#### Instruction
Locate each line in the entries below that contains the word "should", and copy those lines.

[Input data — start]

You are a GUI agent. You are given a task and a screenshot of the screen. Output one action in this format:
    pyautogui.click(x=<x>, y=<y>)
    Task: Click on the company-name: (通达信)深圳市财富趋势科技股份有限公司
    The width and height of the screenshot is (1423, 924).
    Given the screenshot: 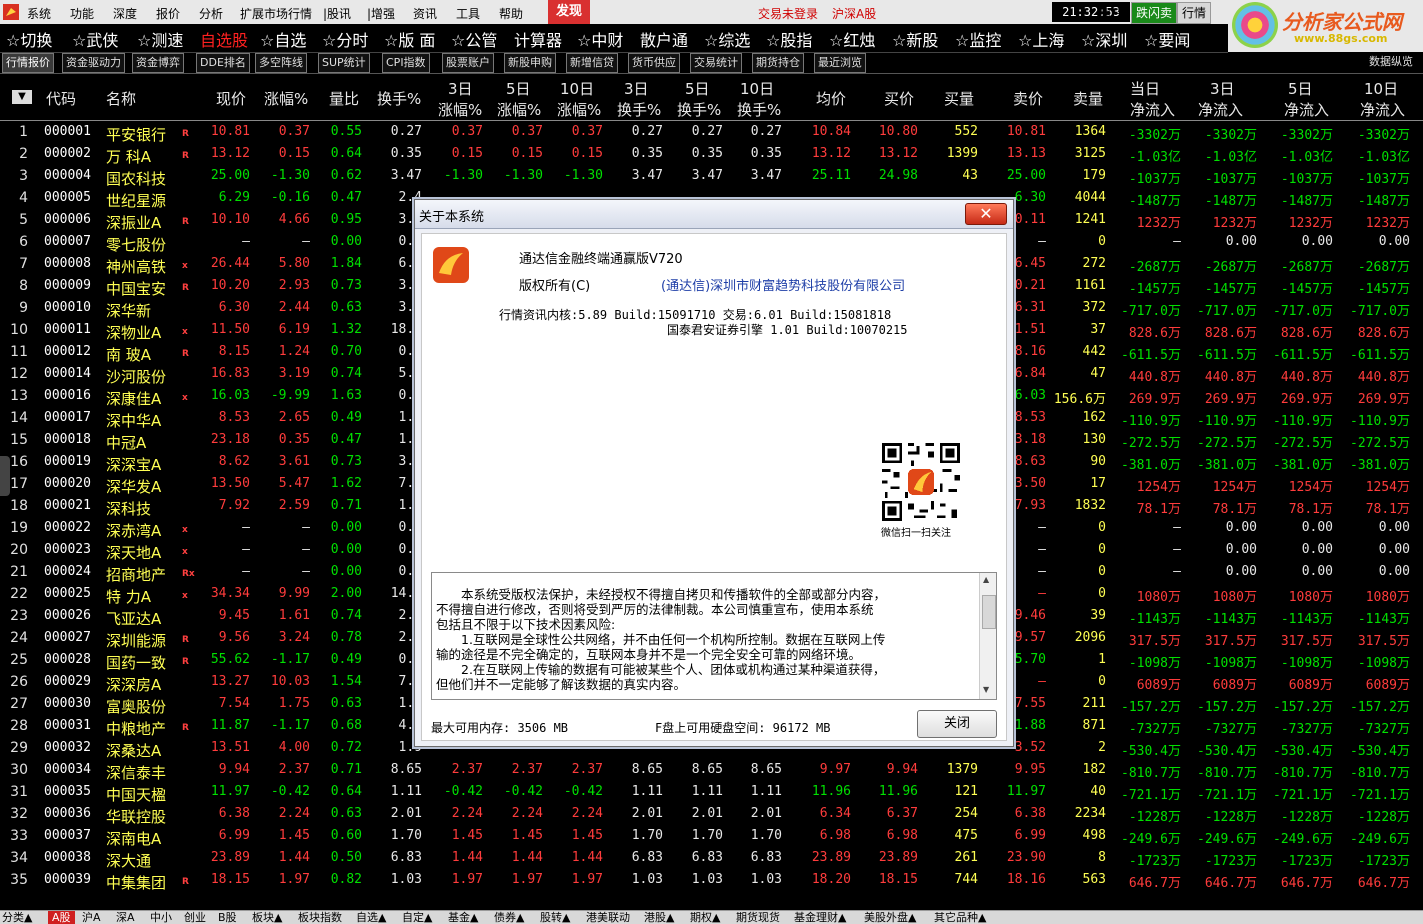 What is the action you would take?
    pyautogui.click(x=783, y=284)
    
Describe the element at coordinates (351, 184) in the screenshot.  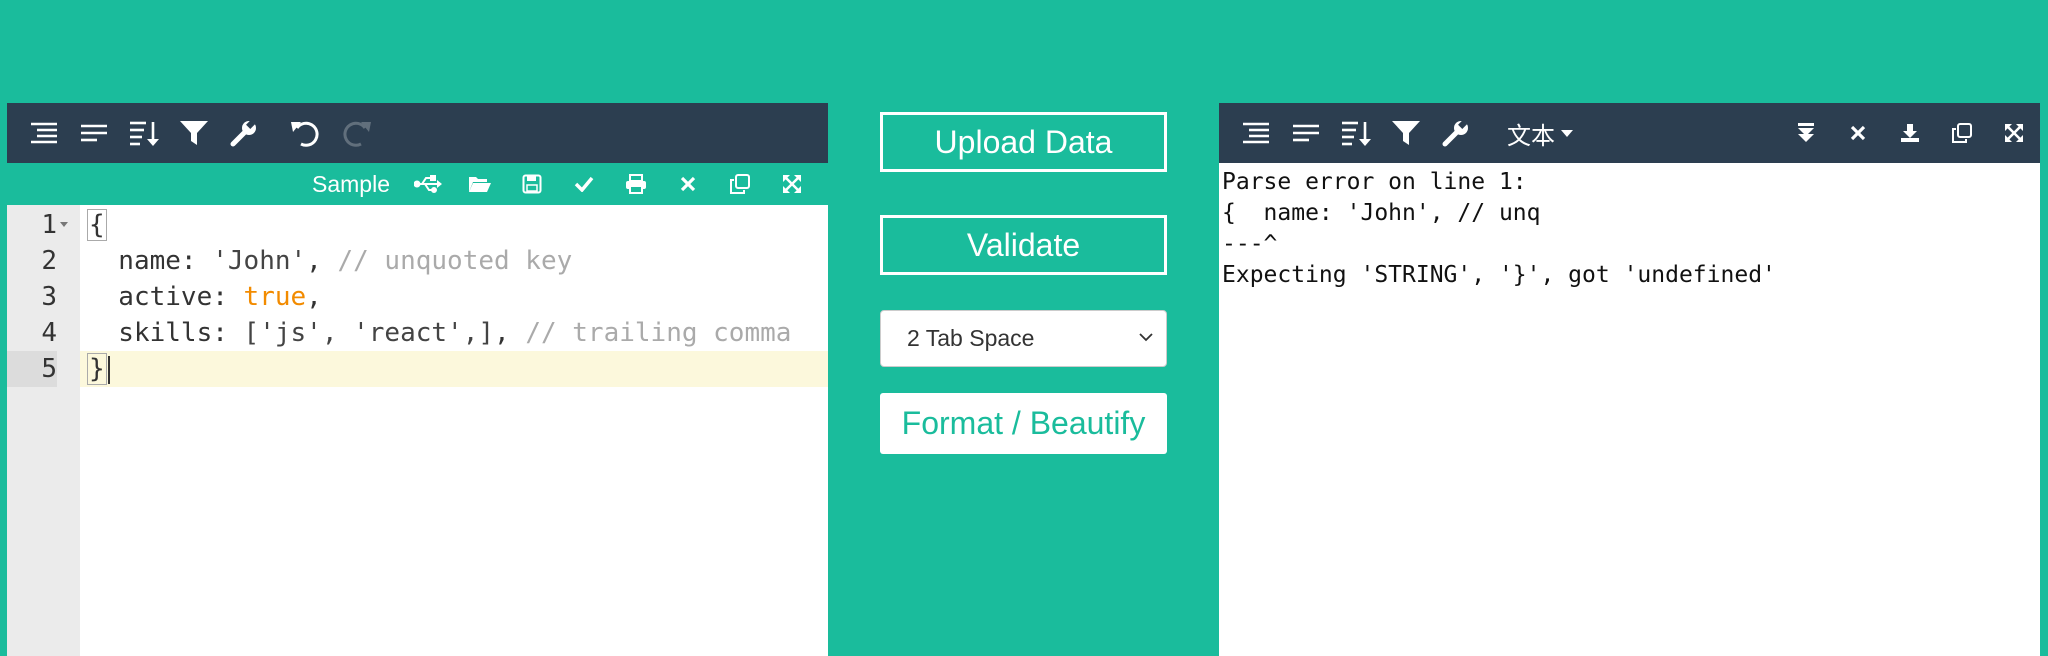
I see `sample-button: Sample` at that location.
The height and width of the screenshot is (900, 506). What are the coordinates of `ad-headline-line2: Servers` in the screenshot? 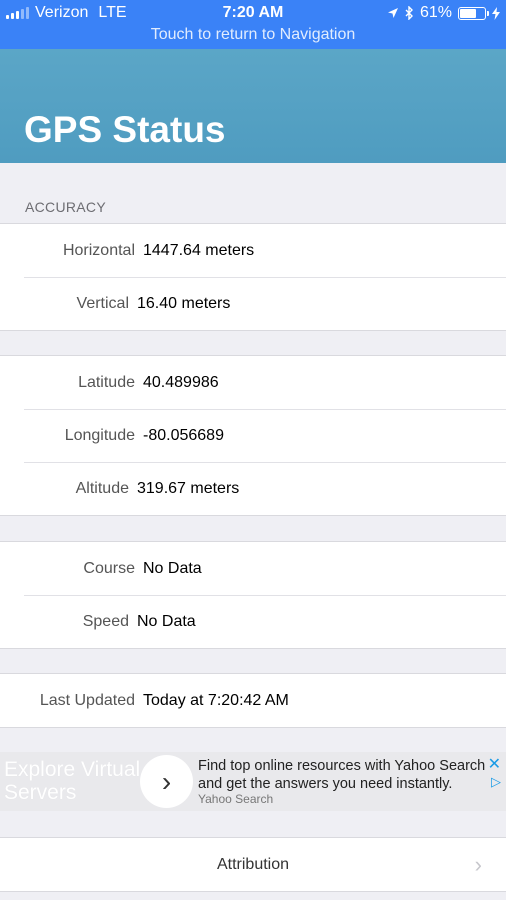 It's located at (40, 792).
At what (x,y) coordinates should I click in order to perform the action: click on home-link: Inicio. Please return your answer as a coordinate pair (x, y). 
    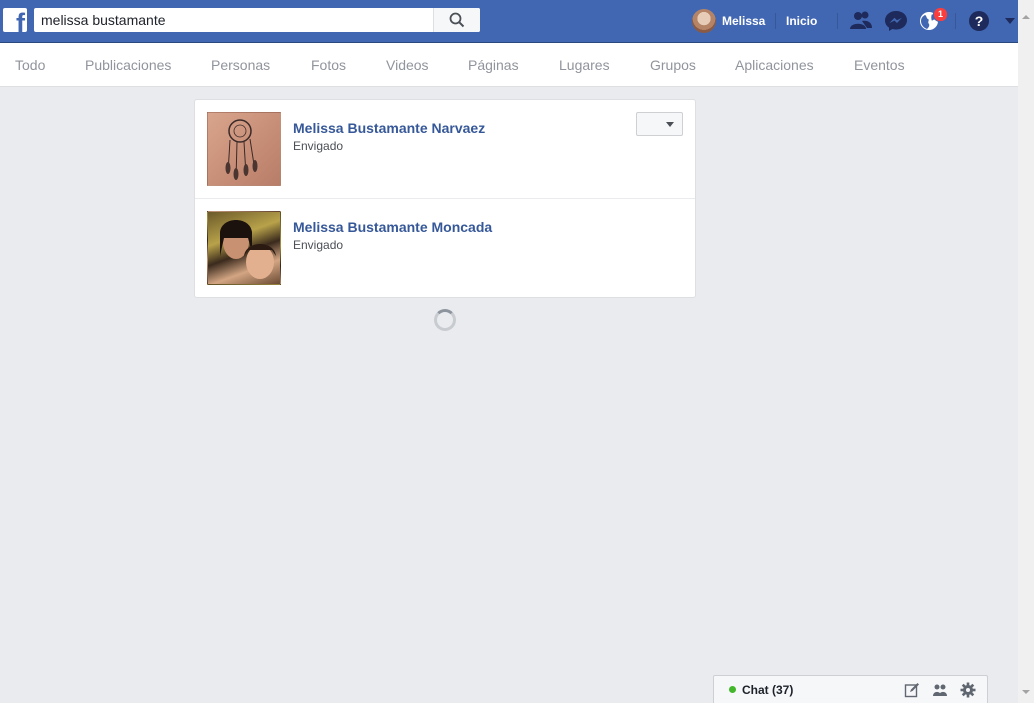
    Looking at the image, I should click on (802, 21).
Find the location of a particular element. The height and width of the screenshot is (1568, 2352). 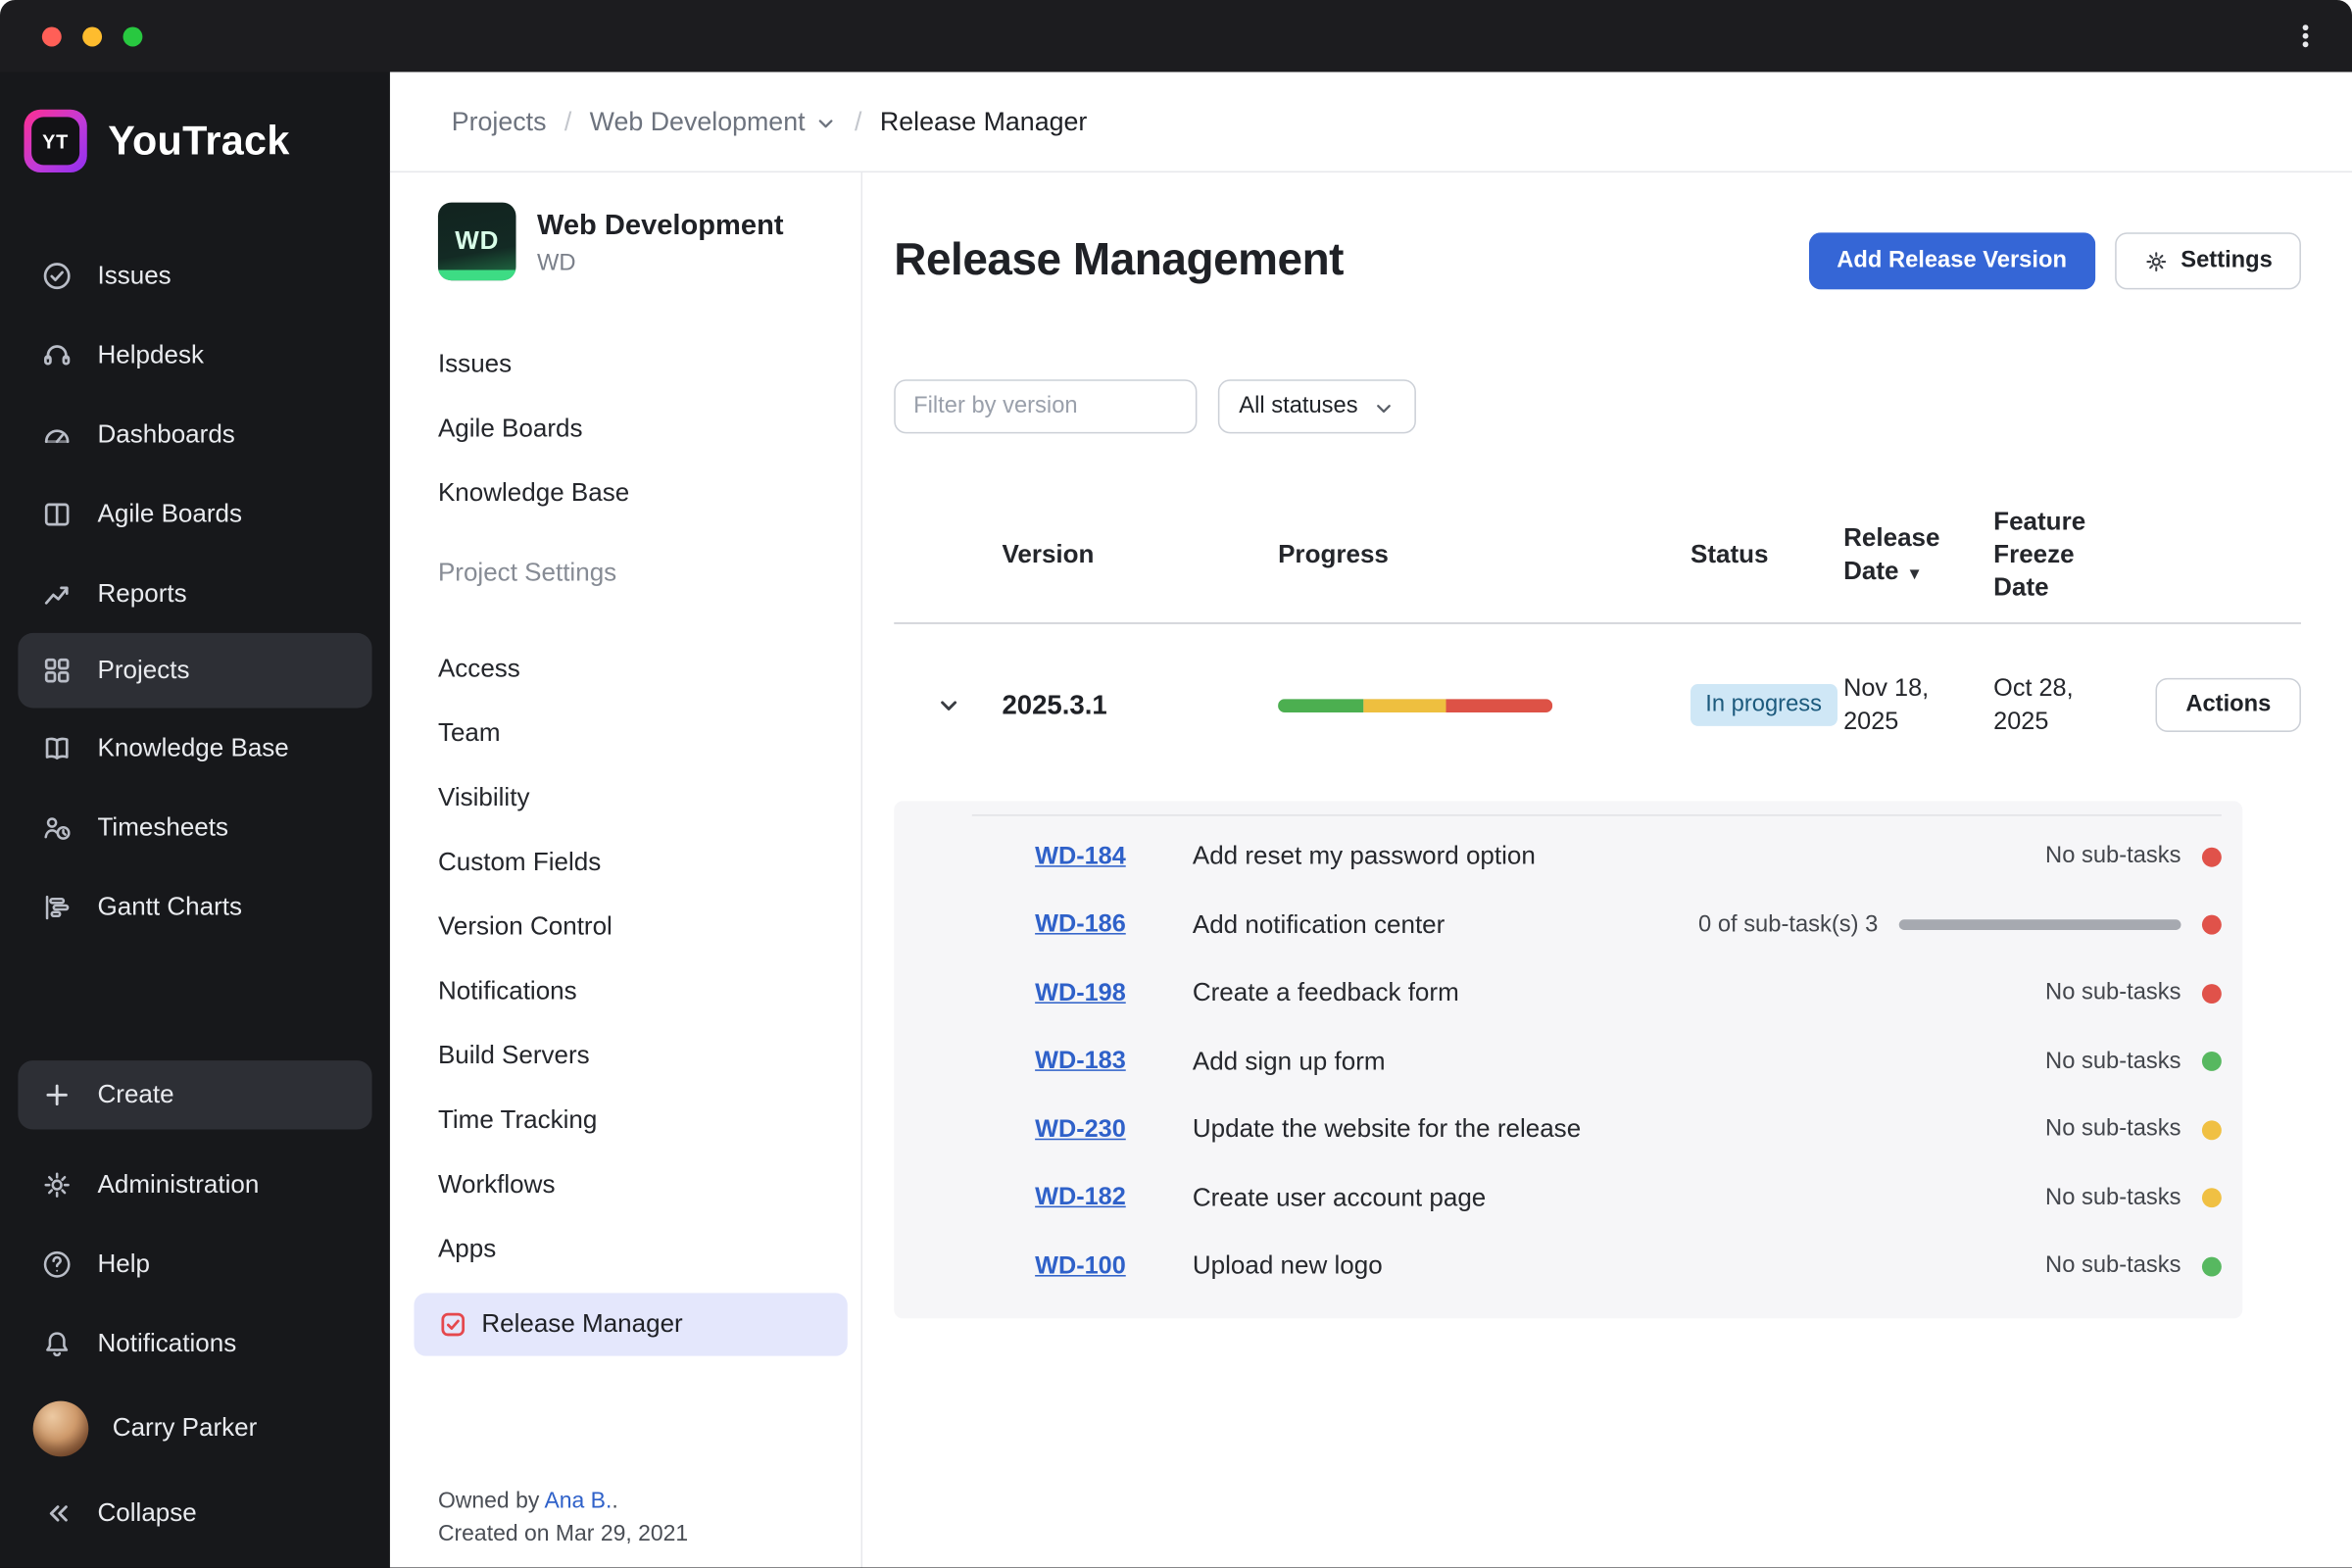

[Input data — finish]

#### Problem solution
At what (x,y) coordinates should I click in order to perform the action: click on home-link: Inicio. Please return your answer as a coordinate pair (x, y). 
    Looking at the image, I should click on (802, 21).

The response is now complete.